Mr Sio, who's the spokesperson for the Labour Party on Pacific Island Affairs, told Sally Round the report reveals what he calls the awful truth about Pacific unemployment in New Zealand.
SU'A WILLIAM SIO: Everybody's been celebrating the fact that the economy's recovering and that there's been a drop in the unemployment figures but the reality for Pacific communities and Maori is that we're not celebrating at all, that there's still quite a bit of suffering and huge numbers who are not feeling that recovery whatsoever. Despite some minor improvements in the figures the reality is for Pacific and particularly the young people it's still huge numbers. We're talking about 24 percent unemployed ages 15 to 19, and for Pacific it's even worse despite the fact that we've got a growing population and more and more going into the workforce, they're [Pacific people] not in jobs.
SALLY ROUND: How bad is it in your constituency for example, what are you seeing and what are those kids doing?
SWS: That's the sad thing about it, every day we're getting families coming through our doors who are just struggling to make ends meet but you're talking about communities who are very proud and don't want to be tagged as poor despite the struggles that they're encountering. They're not going on the dole and that's not because they don't need that support, they are relying on their own, on brothers and sisters, or sons and daughters working in Australia.
SR: But things are improving aren't they, the unemployment rate for Pacific people in New Zealand is down from 16 percent a year before, down to 13.7 percent so things are on the improve aren't they?
SWS: Yeah but it's still at 13.7 percent, that's just unacceptable. In 2008 it was about what mainstream unemployment is at the moment, it was a single figure. So we're at 13.7 percent, it was a drop from 16, that's more than the size of that population. Despite calling ourselves Pacific peoples we are an integral part of the New Zealand society.

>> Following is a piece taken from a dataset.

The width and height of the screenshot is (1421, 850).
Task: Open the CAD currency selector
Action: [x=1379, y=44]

SR: But there must be something going right in terms of government policies if there has been quite a substantial drop there.

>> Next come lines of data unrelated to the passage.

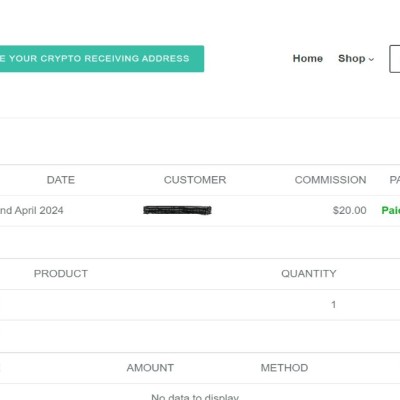Click the METHOD column header
The height and width of the screenshot is (400, 400).
[x=284, y=368]
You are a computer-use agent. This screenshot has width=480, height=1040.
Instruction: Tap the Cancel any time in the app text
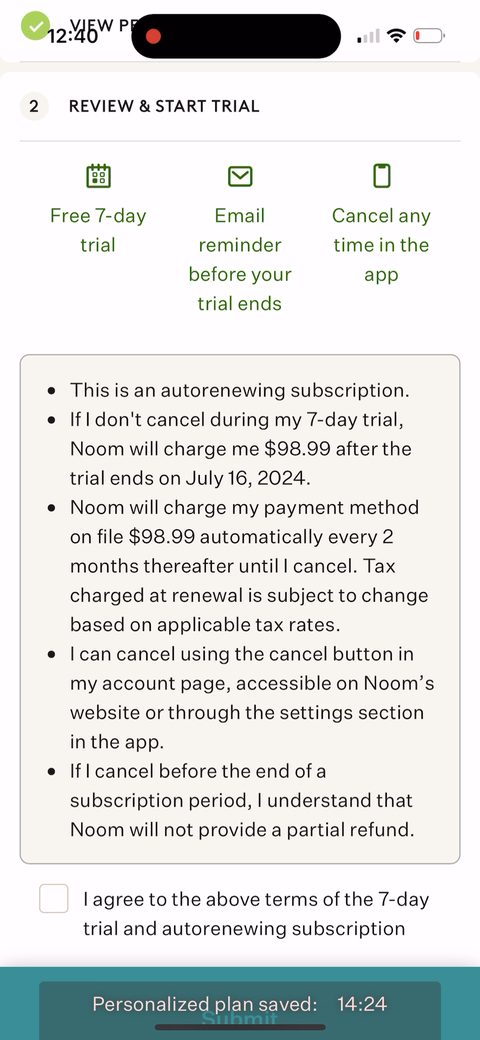pyautogui.click(x=381, y=245)
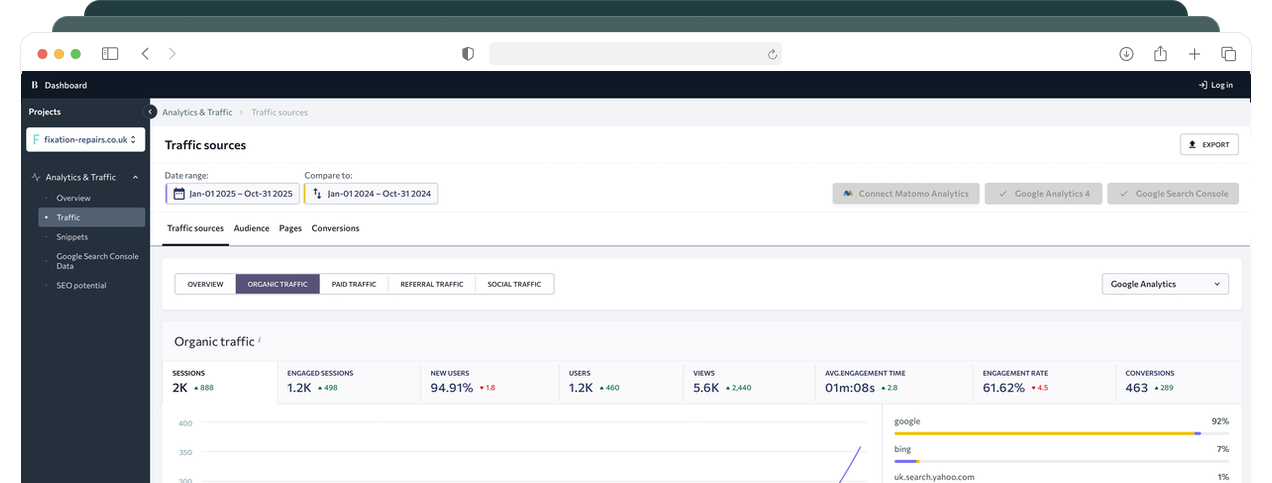Screen dimensions: 1272x483
Task: Open the fixation-repairs.co.uk project selector
Action: (86, 140)
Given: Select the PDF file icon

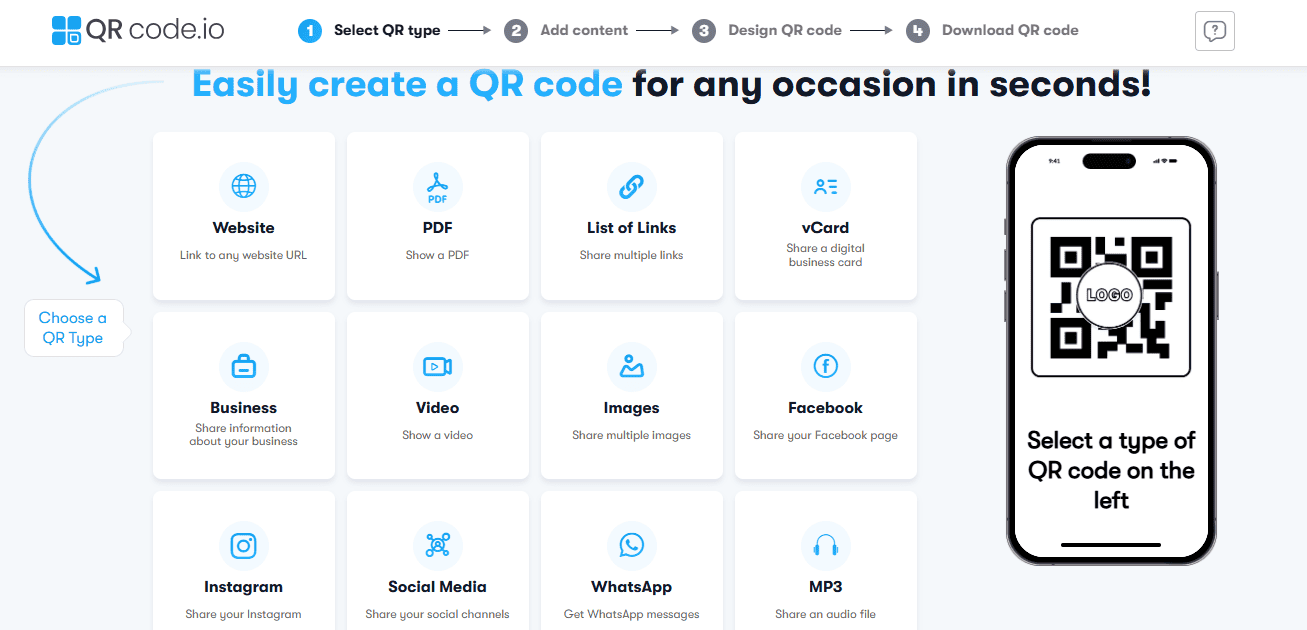Looking at the screenshot, I should pos(438,186).
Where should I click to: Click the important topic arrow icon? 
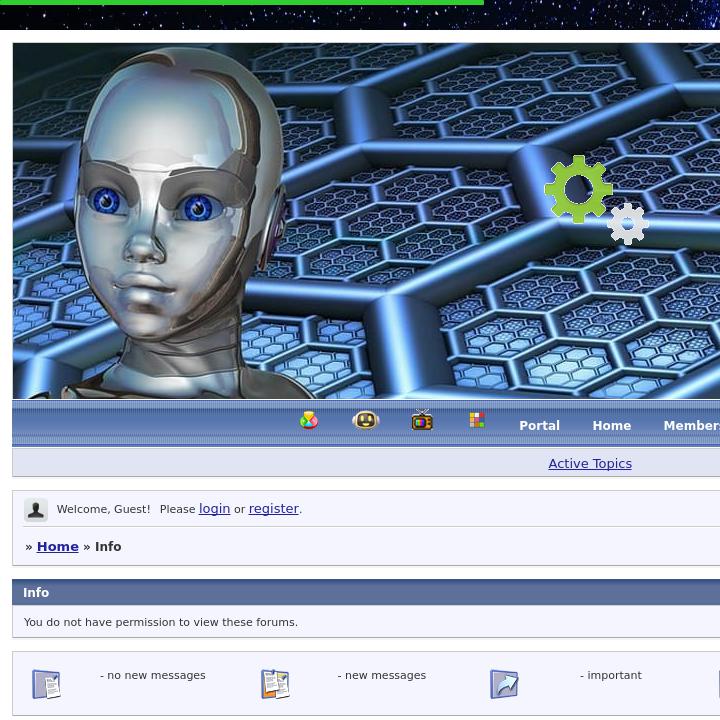coord(504,684)
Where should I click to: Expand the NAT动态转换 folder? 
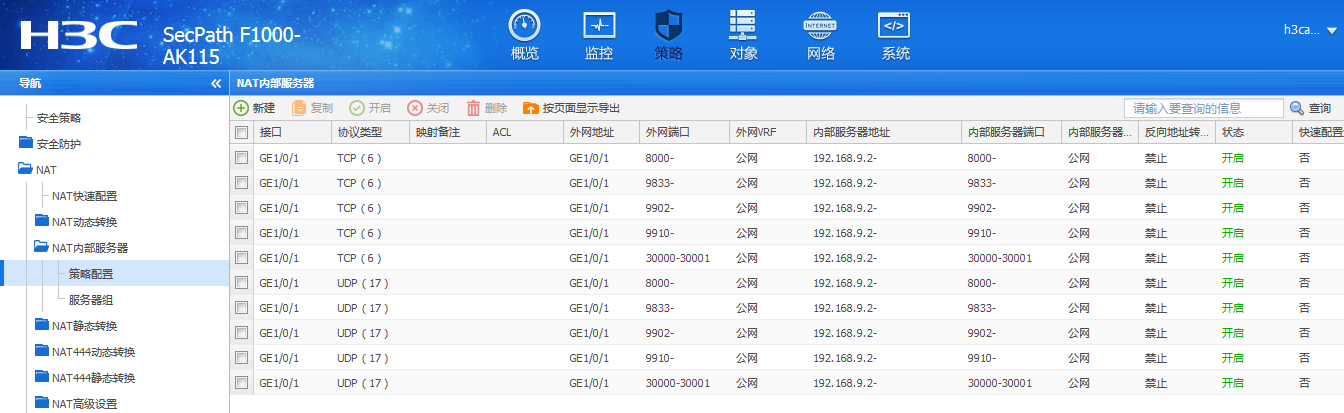pos(42,221)
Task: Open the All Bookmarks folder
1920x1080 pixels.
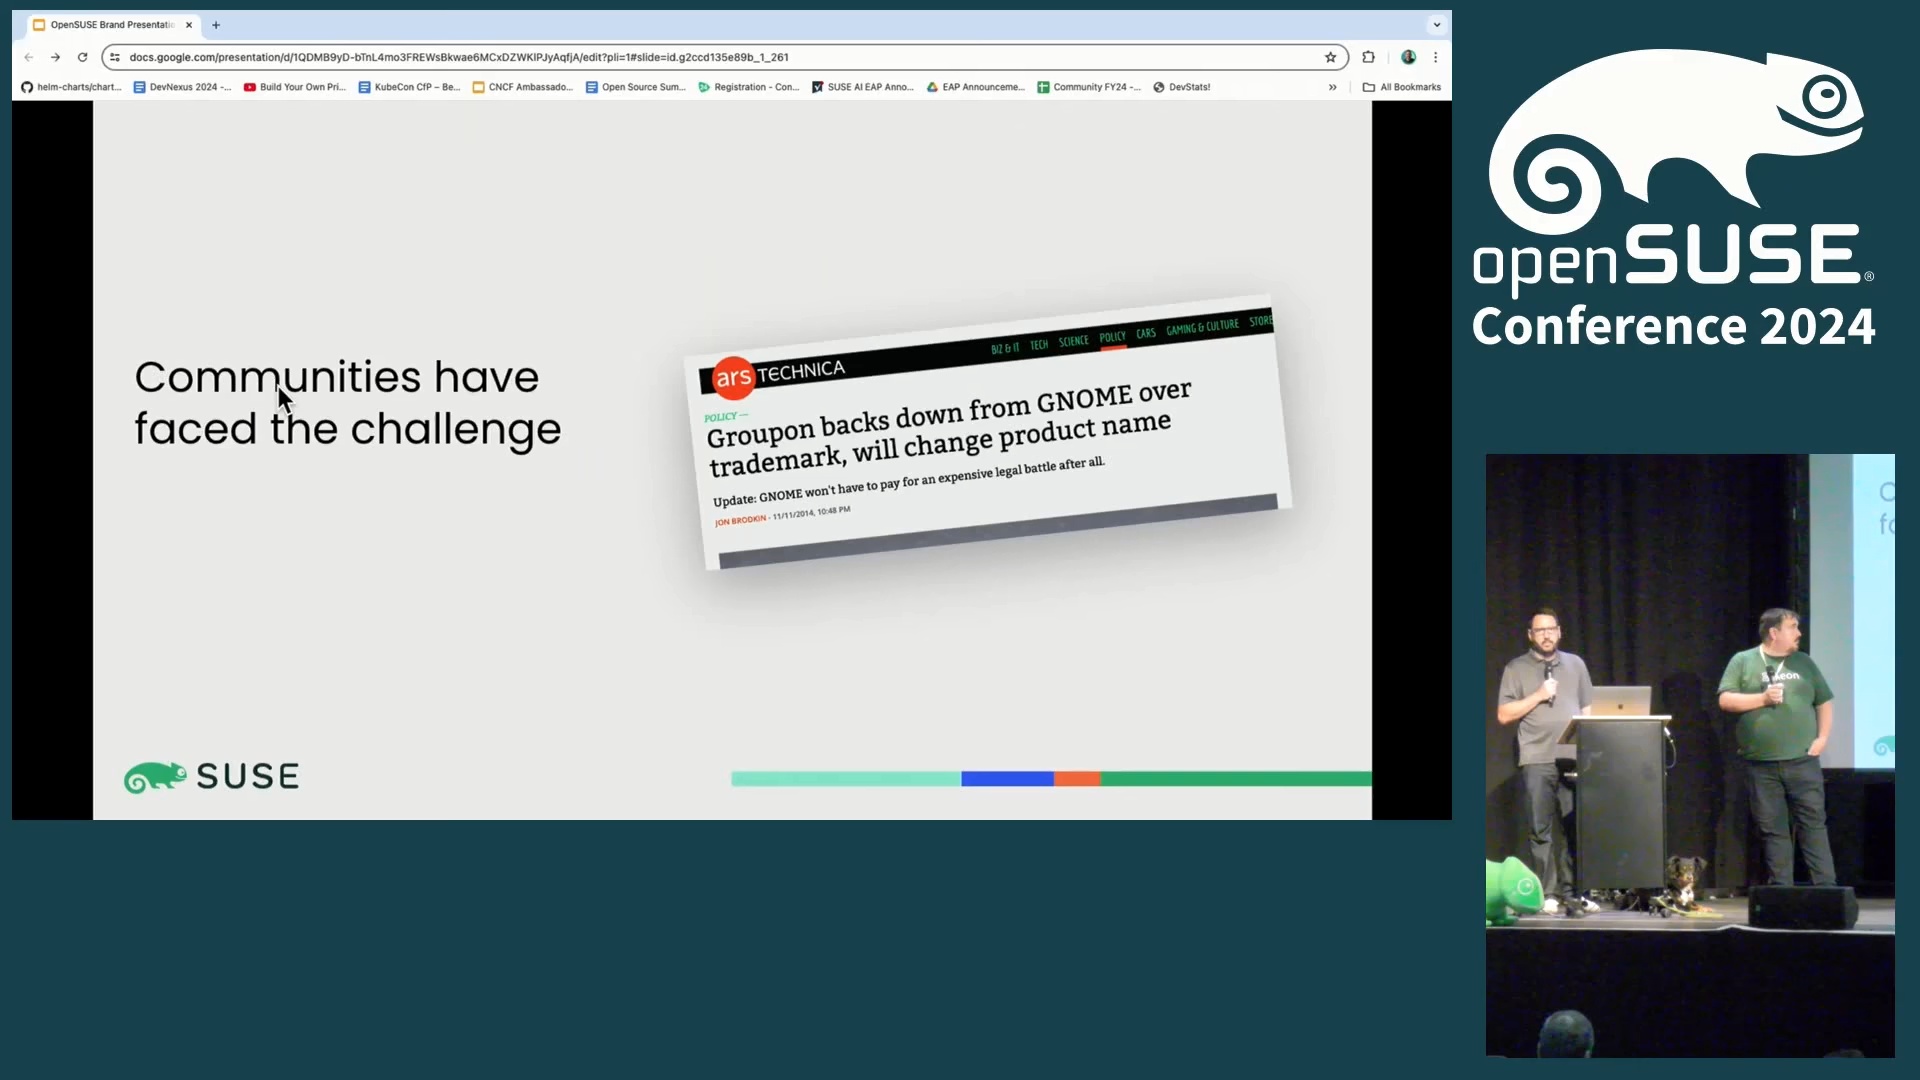Action: (1402, 87)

SWS: I wouldn't call that a substantial drop at all, I think that masks there's some hidden figures of people who are long-term unemployed and it also masks the fact that these are not full-time quality high earning jobs, these are mainly casual part-time jobs and low paid at that.
SR: One of the other things the report brought up does refer to the Pacific island proportion of the prison population hitting a new record at 11.6 percent of the prison muster, when for other groups it's a fairly stable prison population, what does that say to you?
SWS: I think we've always known in our communities in past economic downturns that these are sort of the symptoms of high unemployment, low wages, where families just can't cope and it's what you often see. If young people aren't in jobs and they're not getting supported into education sadly that's what happens to those prison figures, they tend to increase.